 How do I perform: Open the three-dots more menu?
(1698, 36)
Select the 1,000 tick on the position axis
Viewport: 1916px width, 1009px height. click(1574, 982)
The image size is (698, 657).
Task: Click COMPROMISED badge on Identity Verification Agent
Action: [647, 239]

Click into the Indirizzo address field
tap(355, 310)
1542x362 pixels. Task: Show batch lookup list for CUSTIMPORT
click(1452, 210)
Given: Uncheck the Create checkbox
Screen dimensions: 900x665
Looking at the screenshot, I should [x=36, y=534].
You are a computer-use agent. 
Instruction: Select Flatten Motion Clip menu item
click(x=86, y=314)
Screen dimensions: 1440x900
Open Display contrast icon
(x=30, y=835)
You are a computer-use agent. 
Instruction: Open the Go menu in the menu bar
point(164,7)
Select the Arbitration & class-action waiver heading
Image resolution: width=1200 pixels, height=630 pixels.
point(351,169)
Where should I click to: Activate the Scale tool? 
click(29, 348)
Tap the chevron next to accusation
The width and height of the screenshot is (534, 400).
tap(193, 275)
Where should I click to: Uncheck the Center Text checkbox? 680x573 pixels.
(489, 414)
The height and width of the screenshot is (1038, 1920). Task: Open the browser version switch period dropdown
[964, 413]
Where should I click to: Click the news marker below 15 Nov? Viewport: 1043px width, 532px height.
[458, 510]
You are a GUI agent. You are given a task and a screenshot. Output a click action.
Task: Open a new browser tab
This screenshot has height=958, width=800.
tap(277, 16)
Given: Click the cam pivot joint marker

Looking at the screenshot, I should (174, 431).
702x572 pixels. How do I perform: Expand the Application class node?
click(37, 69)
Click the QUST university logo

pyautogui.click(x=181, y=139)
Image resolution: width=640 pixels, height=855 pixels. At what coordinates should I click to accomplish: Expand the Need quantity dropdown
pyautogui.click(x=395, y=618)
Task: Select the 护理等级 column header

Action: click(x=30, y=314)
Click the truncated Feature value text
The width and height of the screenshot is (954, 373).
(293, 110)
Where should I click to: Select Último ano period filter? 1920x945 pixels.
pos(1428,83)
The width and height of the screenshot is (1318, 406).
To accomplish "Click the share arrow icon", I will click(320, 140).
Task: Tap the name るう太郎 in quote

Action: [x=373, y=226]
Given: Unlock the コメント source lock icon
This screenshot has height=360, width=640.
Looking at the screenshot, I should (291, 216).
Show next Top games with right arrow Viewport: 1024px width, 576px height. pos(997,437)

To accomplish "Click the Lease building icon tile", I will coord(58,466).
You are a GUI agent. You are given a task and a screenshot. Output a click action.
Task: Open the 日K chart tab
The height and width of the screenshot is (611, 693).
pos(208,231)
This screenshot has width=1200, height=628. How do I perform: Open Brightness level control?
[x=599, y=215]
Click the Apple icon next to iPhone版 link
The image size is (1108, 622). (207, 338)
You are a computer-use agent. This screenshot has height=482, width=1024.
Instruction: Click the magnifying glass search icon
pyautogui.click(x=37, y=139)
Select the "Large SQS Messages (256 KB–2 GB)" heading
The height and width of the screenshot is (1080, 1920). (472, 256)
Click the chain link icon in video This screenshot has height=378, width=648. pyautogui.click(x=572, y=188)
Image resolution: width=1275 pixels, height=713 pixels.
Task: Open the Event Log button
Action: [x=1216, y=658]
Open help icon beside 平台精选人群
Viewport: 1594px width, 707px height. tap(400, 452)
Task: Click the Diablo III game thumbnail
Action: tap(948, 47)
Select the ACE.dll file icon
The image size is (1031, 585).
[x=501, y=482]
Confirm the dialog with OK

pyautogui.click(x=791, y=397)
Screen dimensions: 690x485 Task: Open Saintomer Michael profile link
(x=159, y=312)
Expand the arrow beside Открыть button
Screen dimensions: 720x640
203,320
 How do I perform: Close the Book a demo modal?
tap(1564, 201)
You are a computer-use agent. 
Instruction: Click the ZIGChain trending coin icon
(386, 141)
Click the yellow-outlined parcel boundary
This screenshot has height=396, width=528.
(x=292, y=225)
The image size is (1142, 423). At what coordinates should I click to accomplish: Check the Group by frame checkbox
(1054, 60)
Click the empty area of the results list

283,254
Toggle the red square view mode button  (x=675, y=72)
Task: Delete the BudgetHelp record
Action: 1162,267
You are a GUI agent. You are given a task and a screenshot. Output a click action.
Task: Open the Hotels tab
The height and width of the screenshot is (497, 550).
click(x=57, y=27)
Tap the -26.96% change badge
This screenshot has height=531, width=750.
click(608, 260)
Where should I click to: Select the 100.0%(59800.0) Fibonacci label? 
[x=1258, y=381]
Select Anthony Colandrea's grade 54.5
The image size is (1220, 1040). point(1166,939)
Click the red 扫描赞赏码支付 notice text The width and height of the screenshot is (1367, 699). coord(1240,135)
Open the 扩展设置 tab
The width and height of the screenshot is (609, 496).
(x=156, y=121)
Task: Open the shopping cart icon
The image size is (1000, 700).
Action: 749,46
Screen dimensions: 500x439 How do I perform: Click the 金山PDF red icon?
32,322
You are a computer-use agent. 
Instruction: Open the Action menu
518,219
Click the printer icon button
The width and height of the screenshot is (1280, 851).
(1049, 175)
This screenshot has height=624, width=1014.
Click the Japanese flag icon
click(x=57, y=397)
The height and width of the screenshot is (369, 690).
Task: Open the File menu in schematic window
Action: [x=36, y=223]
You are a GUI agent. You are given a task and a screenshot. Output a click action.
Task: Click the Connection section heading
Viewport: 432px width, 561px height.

EXERCISE PROMPT> Your answer should be the listing itself, repeated exactly.

THE COMPLETED TASK>
 How do I perform: Open the three-dots more menu?
(1698, 36)
Select the 1,000 tick on the position axis
Viewport: 1916px width, 1009px height. click(1574, 982)
The image size is (698, 657).
Task: Click COMPROMISED badge on Identity Verification Agent
Action: [647, 239]

Click into the Indirizzo address field
tap(355, 310)
1542x362 pixels. Task: Show batch lookup list for CUSTIMPORT
click(1452, 210)
Given: Uncheck the Create checkbox
Screen dimensions: 900x665
Looking at the screenshot, I should [x=36, y=534].
You are a computer-use agent. 
Instruction: Select Flatten Motion Clip menu item
click(x=86, y=314)
Screen dimensions: 1440x900
Open Display contrast icon
(x=30, y=835)
You are a computer-use agent. 
Instruction: Open the Go menu in the menu bar
point(164,7)
Select the Arbitration & class-action waiver heading
Image resolution: width=1200 pixels, height=630 pixels.
point(351,169)
Where should I click to: Activate the Scale tool? 
click(29, 348)
Tap the chevron next to accusation
The width and height of the screenshot is (534, 400).
tap(193, 275)
Where should I click to: Uncheck the Center Text checkbox? 680x573 pixels.
(489, 414)
The height and width of the screenshot is (1038, 1920). Task: Open the browser version switch period dropdown
[964, 413]
Where should I click to: Click the news marker below 15 Nov? Viewport: 1043px width, 532px height.
[458, 510]
You are a GUI agent. You are given a task and a screenshot. Output a click action.
Task: Open a new browser tab
This screenshot has height=958, width=800.
tap(277, 16)
Given: Click the cam pivot joint marker

Looking at the screenshot, I should (174, 431).
702x572 pixels. How do I perform: Expand the Application class node?
click(37, 69)
Click the QUST university logo

pyautogui.click(x=181, y=139)
Image resolution: width=640 pixels, height=855 pixels. At what coordinates should I click to accomplish: Expand the Need quantity dropdown
pyautogui.click(x=395, y=618)
Task: Select the 护理等级 column header

Action: click(x=30, y=314)
Click the truncated Feature value text
The width and height of the screenshot is (954, 373).
(293, 110)
Where should I click to: Select Último ano period filter? 1920x945 pixels.
pos(1428,83)
The width and height of the screenshot is (1318, 406).
To accomplish "Click the share arrow icon", I will click(320, 140).
Task: Tap the name るう太郎 in quote

Action: [x=373, y=226]
Given: Unlock the コメント source lock icon
This screenshot has height=360, width=640.
Looking at the screenshot, I should (291, 216).
Show next Top games with right arrow Viewport: 1024px width, 576px height. pos(997,437)

To accomplish "Click the Lease building icon tile", I will coord(58,466).
You are a GUI agent. You are given a task and a screenshot. Output a click action.
Task: Open the 日K chart tab
The height and width of the screenshot is (611, 693).
pos(208,231)
This screenshot has width=1200, height=628. How do I perform: Open Brightness level control?
[x=599, y=215]
Click the Apple icon next to iPhone版 link
The image size is (1108, 622). (207, 338)
You are a computer-use agent. This screenshot has height=482, width=1024.
Instruction: Click the magnifying glass search icon
pyautogui.click(x=37, y=139)
Select the "Large SQS Messages (256 KB–2 GB)" heading
The height and width of the screenshot is (1080, 1920). (472, 256)
Click the chain link icon in video This screenshot has height=378, width=648. pyautogui.click(x=572, y=188)
Image resolution: width=1275 pixels, height=713 pixels.
Task: Open the Event Log button
Action: [x=1216, y=658]
Open help icon beside 平台精选人群
Viewport: 1594px width, 707px height. tap(400, 452)
Task: Click the Diablo III game thumbnail
Action: tap(948, 47)
Select the ACE.dll file icon
The image size is (1031, 585).
[x=501, y=482]
Confirm the dialog with OK

pyautogui.click(x=791, y=397)
Screen dimensions: 690x485 Task: Open Saintomer Michael profile link
(x=159, y=312)
Expand the arrow beside Открыть button
Screen dimensions: 720x640
203,320
 How do I perform: Close the Book a demo modal?
tap(1564, 201)
You are a computer-use agent. 
Instruction: Click the ZIGChain trending coin icon
(386, 141)
Click the yellow-outlined parcel boundary
This screenshot has height=396, width=528.
(x=292, y=225)
The image size is (1142, 423). At what coordinates should I click to accomplish: Check the Group by frame checkbox
(1054, 60)
Click the empty area of the results list

283,254
Toggle the red square view mode button  (x=675, y=72)
Task: Delete the BudgetHelp record
Action: 1162,267
You are a GUI agent. You are given a task and a screenshot. Output a click action.
Task: Open the Hotels tab
The height and width of the screenshot is (497, 550).
click(x=57, y=27)
Tap the -26.96% change badge
This screenshot has height=531, width=750.
click(608, 260)
Where should I click to: Select the 100.0%(59800.0) Fibonacci label? 
[x=1258, y=381]
Select Anthony Colandrea's grade 54.5
The image size is (1220, 1040). point(1166,939)
Click the red 扫描赞赏码支付 notice text The width and height of the screenshot is (1367, 699). coord(1240,135)
Open the 扩展设置 tab
The width and height of the screenshot is (609, 496).
(x=156, y=121)
Task: Open the shopping cart icon
The image size is (1000, 700).
Action: 749,46
Screen dimensions: 500x439 How do I perform: Click the 金山PDF red icon?
32,322
You are a computer-use agent. 
Instruction: Open the Action menu
518,219
Click the printer icon button
The width and height of the screenshot is (1280, 851).
(1049, 175)
This screenshot has height=624, width=1014.
Click the Japanese flag icon
click(x=57, y=397)
The height and width of the screenshot is (369, 690).
Task: Open the File menu in schematic window
Action: [x=36, y=223]
You are a GUI agent. You are given a task and a screenshot. Output a click action.
Task: Click the Connection section heading
Viewport: 432px width, 561px height.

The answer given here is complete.